As a scholar of modern and contemporary art, I seek to critically examine the archive of European art by attending to the gendered, eurocentric, and institutional assumptions that inform its historiography. My approach brings together careful archival research and close-looking with contemporary critical theory. Current research and teaching focus on performance and body art, textile arts, public sculpture and memory culture, art and the critique of violence, and kitsch.
My first book, In-action: Viennese Actionism and the Passivities of Performance Art, intervenes in the prevailing narrative of performance art history by telling a new story about Viennese performance art. While histories of performance art typically focus on the graphic displays of violence associated with Viennese Actionism, I consider a broader field of practices, from the domestic performances of Anna and Günter Brus to the tapestry collaborations of Ingrid Wiener. Doing so reveals a curious occlusion: far from being actionist, Viennese performance art persistently explores conditions of withdrawal, vulnerability, and dependence in gestures of in-action. In dialogue with queer theory and feminist thought, In-action offers an approach for thinking about forms of artistic and political engagement that trouble the entrenched paradigm of performance as emancipatory action.
My next book project takes up Hannah Wilke’s ambivalent performance statement “I Object” and has the working subtitle Duchamp’s Painting, Picasso’s Body Art. I consider how disparate feminist artists – Renate Bertlmann, Yayoi Kusama, Faith Ringgold, Alina Szapocznikow, and Wilke, among others – responded to the art historical hegemony of Duchamp and Picasso. Against the received narrative celebrating Duchamp as inventor of the ready-made and Picasso as epitome of the abstract painter, their “objections” expose a preoccupation with abject and ambiguously sexualized bodies that the two artists share with their feminist critics. An indication of the stakes of this project can be found in my recent essays “Duchamp Effects” for Art History and “Terrestrial Passage: Duchamp after Szapocznikow” for Texte zur Kunst. I am also working on a book that excavates the performativity of concrete poetry. Titled Graphic, the book examines explicit intersections of the body and language in works by VALIE EXPORT, Dieter Roth, and the Vienna Group.
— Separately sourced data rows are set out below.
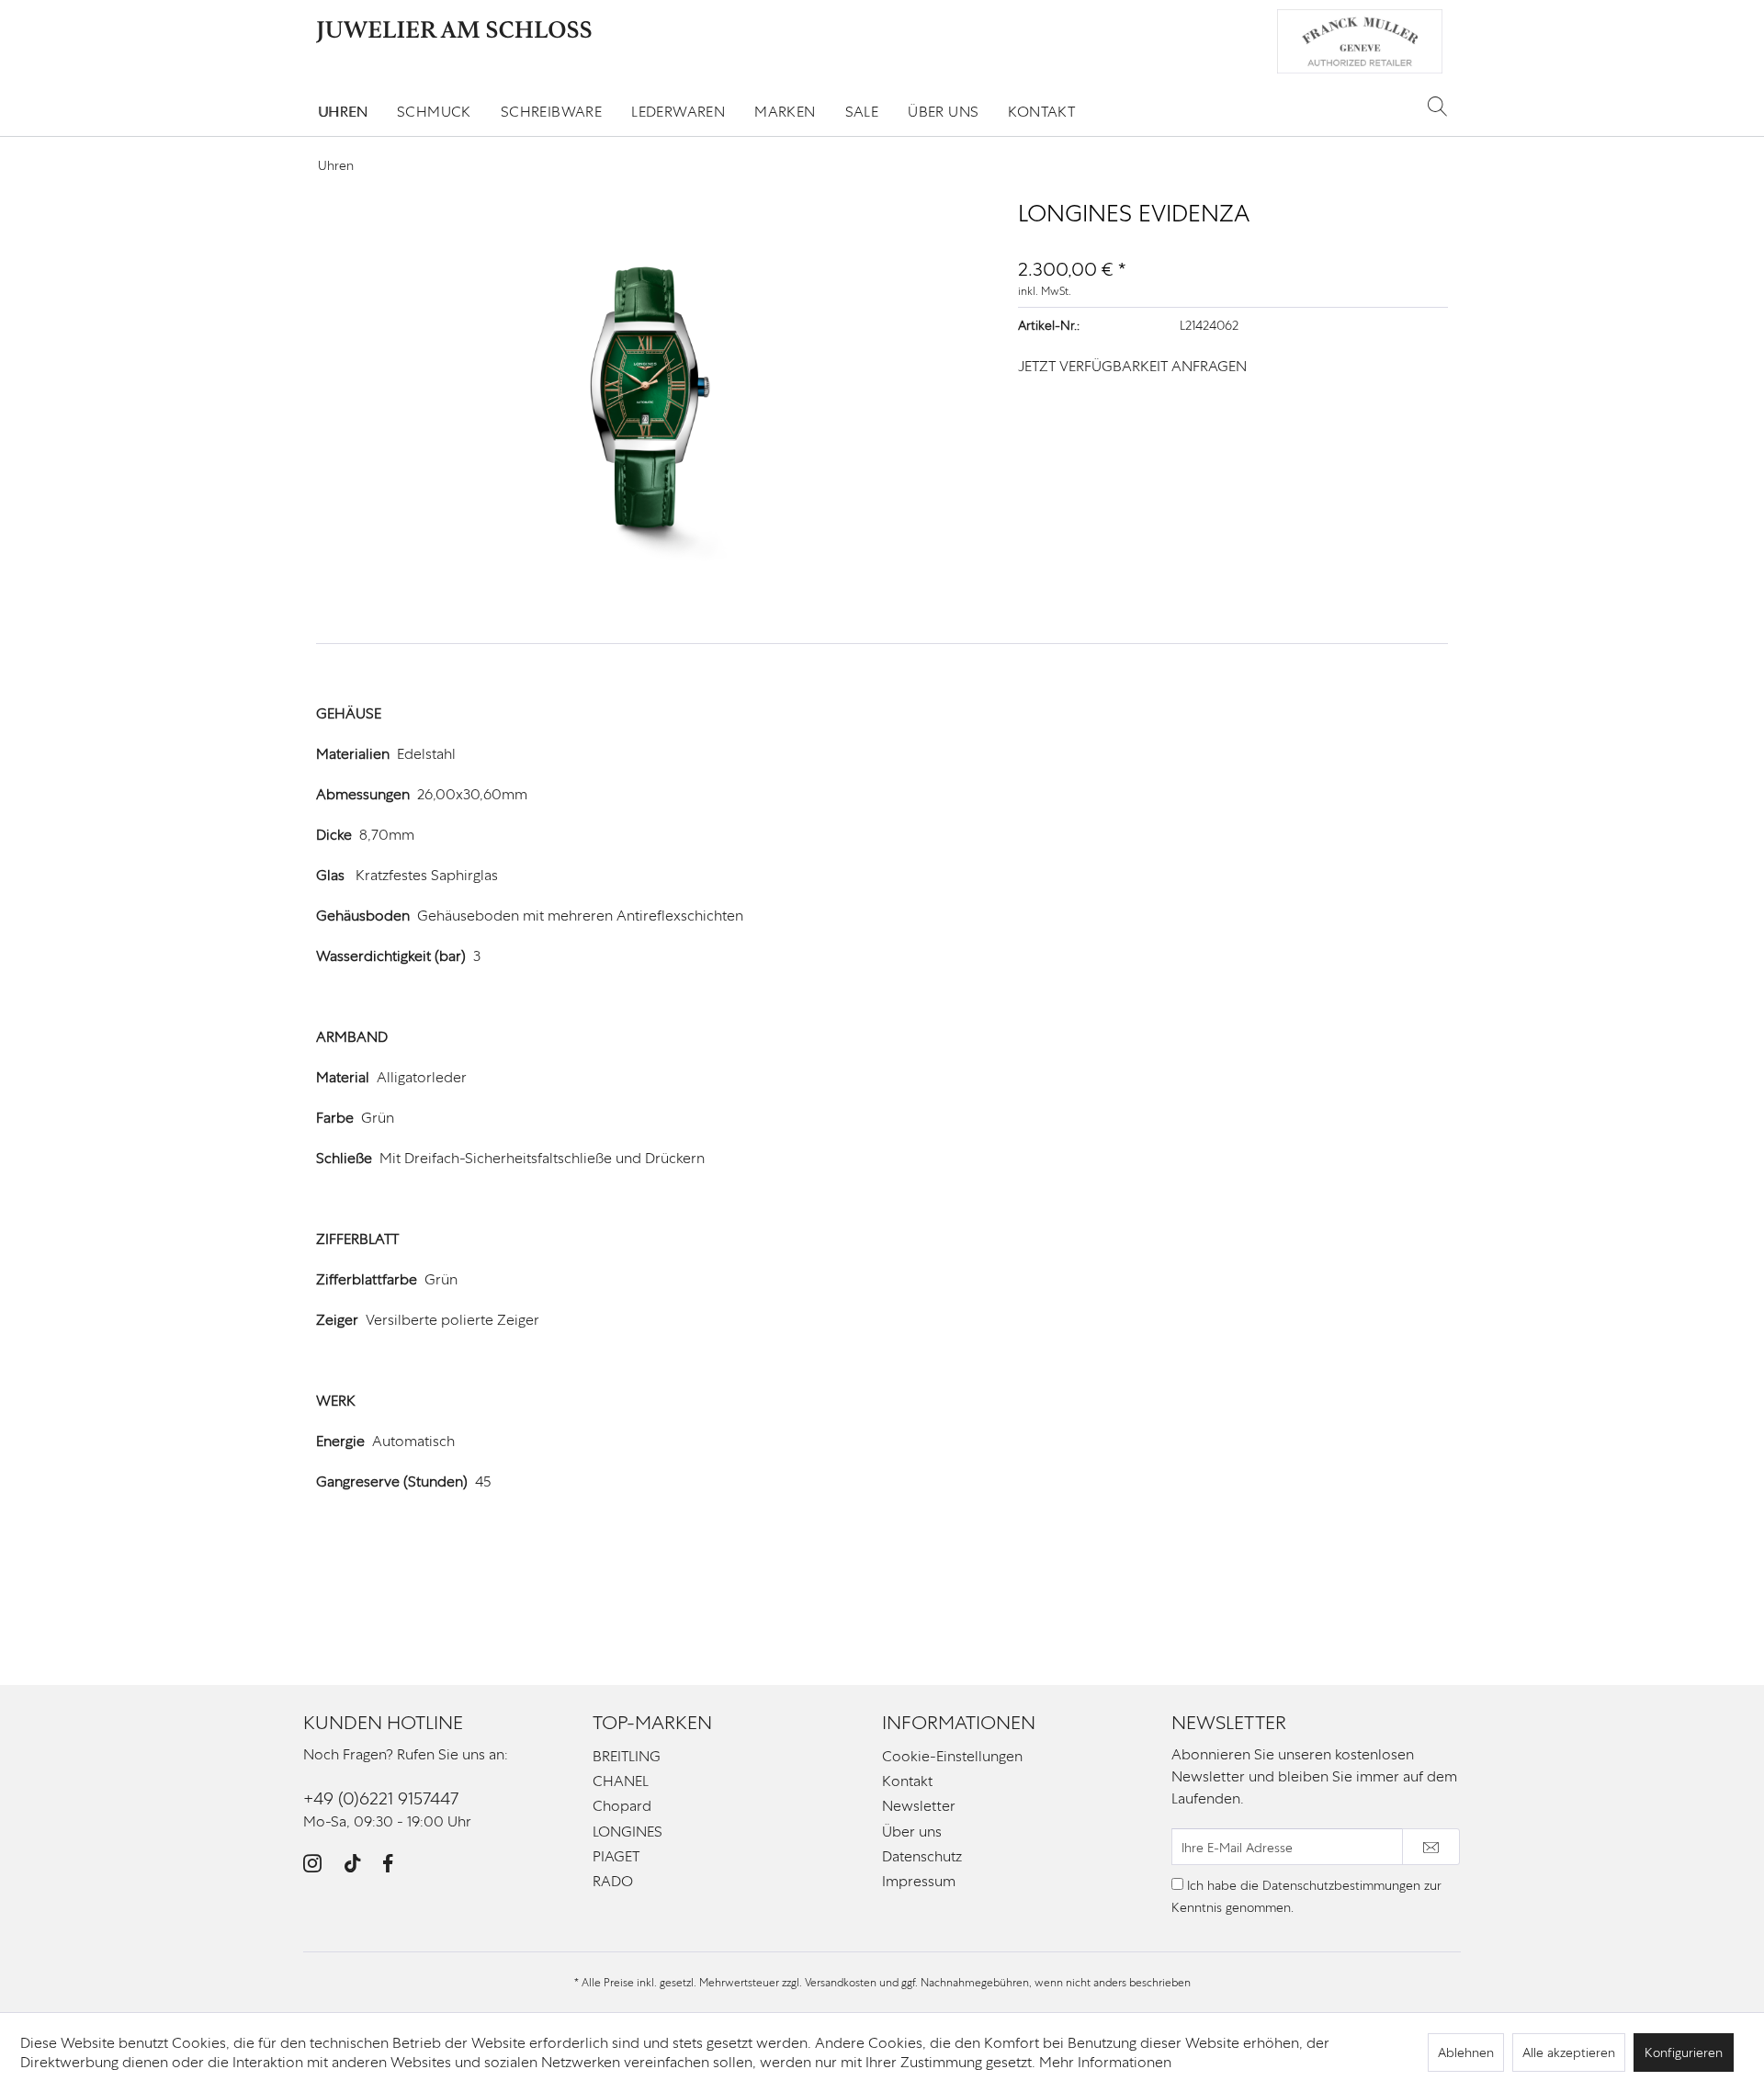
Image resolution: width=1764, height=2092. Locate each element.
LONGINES (627, 1831)
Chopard (622, 1805)
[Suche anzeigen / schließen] (1437, 105)
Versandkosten (840, 1982)
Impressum (919, 1881)
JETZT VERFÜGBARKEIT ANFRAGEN (1132, 366)
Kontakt (907, 1781)
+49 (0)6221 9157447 (380, 1798)
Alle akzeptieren (1568, 2052)
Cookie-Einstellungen (952, 1756)
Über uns (912, 1831)
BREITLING (627, 1756)
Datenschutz (922, 1856)
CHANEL (621, 1781)
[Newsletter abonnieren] (1431, 1846)
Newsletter (919, 1805)
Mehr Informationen (1105, 2062)
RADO (613, 1881)
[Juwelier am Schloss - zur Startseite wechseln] (454, 32)
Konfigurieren (1684, 2052)
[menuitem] (342, 111)
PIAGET (616, 1856)
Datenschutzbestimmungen (1341, 1885)
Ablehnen (1466, 2052)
This project draws on research for the exhibition of artists’ books I curated in 2017, Concrete Poetry / Concrete Book. In addition to curating, I enjoy writing art criticism alongside my scholarly work. I am particularly interested in the challenges of curating modern art today and have written about “Caring for Art History in Vienna” for Art Journal and recent activations of the textile works of Franz Erhard Walther for Artforum.
Having been fortunate to study and work on both sides of the Atlantic, I embrace the position of openness that living and teaching in a different language and intellectual culture affords. Before joining the faculty at Johns Hopkins, I was Guest Professor of Art History, Art Theory, and Aesthetics at the Berlin University of the Arts (UdK) and taught for several years in the Department of Art History at the University of Vienna. I earned my PhD in Art History from University of Chicago, MA in Kulturwissenschaft (Cultural Theory & History) from the Humboldt University of Berlin, and BA in the History of Art and German from Harvard University. My research has been supported by institutions including Getty/ACLS, the Berlin Program at the Freie Universität, the Getty Research Institute, Fulbright-Austria and the IFK Vienna, and the DAAD.